The Heidelberg school of psychiatry
Kurt Schneider is considered, together with Karl Theodor Jaspers (1883-1969), one of the main theorists of the Heidelberg school of psychiatry, whose core was located at the University of Heidelberg in Germany. This current was characterized by its approach to mental disorder from a biologistic perspective.
Jaspers is mainly known for his work on delusions; a very relevant aspect of his work is his emphasis on the importance of the topography (the formal aspect) of psychopathological symptoms, as opposed to their specific contents. Other relevant authors of the Heidelberg School are Wilhelm Mayer-Gross and Oswald Bumke.
The clearest forerunner of the Heidelberg School is Emil Kraepelin (1855-1926). This author created a classification of mental disorders according to their clinical manifestations, opposing previous systems that used hypothetical causes as the main criterion. Kraepelin's influence on modern diagnostic classifications is evident.
Contributions of this author
Kurt Schneider's most significant contributions to the field of psychopathology relate to diagnostic methods.
In particular, he focused on the most characteristic symptoms and signs of certain psychological disorders in order to systematize and in order to systematize and facilitate their identification, as well as the distinction of similar but not equivalent phenomena.
1. First-rank symptoms of schizophrenia
Schneider delimited the conceptualization of schizophrenia on the basis of a series of manifestations which he referred to as "first-rank symptoms", and which would help to distinguish this disorder from other types of psychosis. It is important to keep in mind that at the time the term "psychosis" also referred to phenomena such as mania.
The first rank symptoms of schizophrenia according to Schneider would be auditory hallucinations (including voices commenting on the subject's actions and thought echo), experiences of passivity (such as delusions of control), delusions of thought theft, thought diffusion and delusional perceptions.
The influence that this grouping of symptoms has had on subsequent diagnostic classifications has been very significant. Both the DSM and ICD manuals are largely inspired by the Schneiderian conception that there are core symptoms (such as delusions and hallucinations) that may be accompanied by other less specific symptoms.
2. Endogenous and reactive depression
Another of Schneider's most relevant contributions is the distinction between two types of depression: endogenous and reactive. two types of depression: endogenous depression, which would have a biological origin, and reactive depression.The distinction between "reactive depression" and "reactive depression" is more often associated with psychological disturbances, in particular due to negative life events.

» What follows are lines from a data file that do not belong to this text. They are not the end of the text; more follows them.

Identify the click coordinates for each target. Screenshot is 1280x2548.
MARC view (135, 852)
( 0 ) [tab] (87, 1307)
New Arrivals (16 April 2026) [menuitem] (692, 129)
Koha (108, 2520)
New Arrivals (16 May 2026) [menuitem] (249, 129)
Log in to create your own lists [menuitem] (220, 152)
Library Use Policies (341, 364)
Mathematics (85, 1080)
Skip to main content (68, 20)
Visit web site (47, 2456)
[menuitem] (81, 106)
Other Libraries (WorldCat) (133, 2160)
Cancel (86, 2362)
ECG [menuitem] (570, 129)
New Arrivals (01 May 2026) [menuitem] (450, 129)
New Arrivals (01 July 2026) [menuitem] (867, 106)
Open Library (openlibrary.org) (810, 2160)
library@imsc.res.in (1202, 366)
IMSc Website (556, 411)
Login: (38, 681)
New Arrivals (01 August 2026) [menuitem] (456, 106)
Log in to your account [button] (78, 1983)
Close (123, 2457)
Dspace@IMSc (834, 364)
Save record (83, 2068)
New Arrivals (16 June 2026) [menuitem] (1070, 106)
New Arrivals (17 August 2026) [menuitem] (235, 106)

The usefulness of this distinction is now highly questioned, largely because it is known that in so-called "reactive depressions" the functioning of neurotransmitters is altered, and that Schneider's idea is underpinned by a dualistic conception of psychology. Nevertheless, the term "endogenous depression" remains popular.
3. The 10 types of psychopathy
Today we understand psychopathy in a similar way to the antisocial personality disorder described by the major diagnostic manuals. These ideas owe much to another of Kurt Schneider's contributions: his description of psychopathy as an ambiguous deviation from normative behavior, and of the 10 types of psychopathy.
Thus, this author created a non-systematic typology, based purely on his own ideas, differentiating thus psychopathy characterized by abnormalities in mood and activity, the insecure-sensitive and insecure-ananastic typesThe psychopathic, the insecure-sensitive and insecure-anxious, the fanatical, the self-assertive, the emotionally unstable, the explosive, the insensitive, the weak-willed and the asthenic.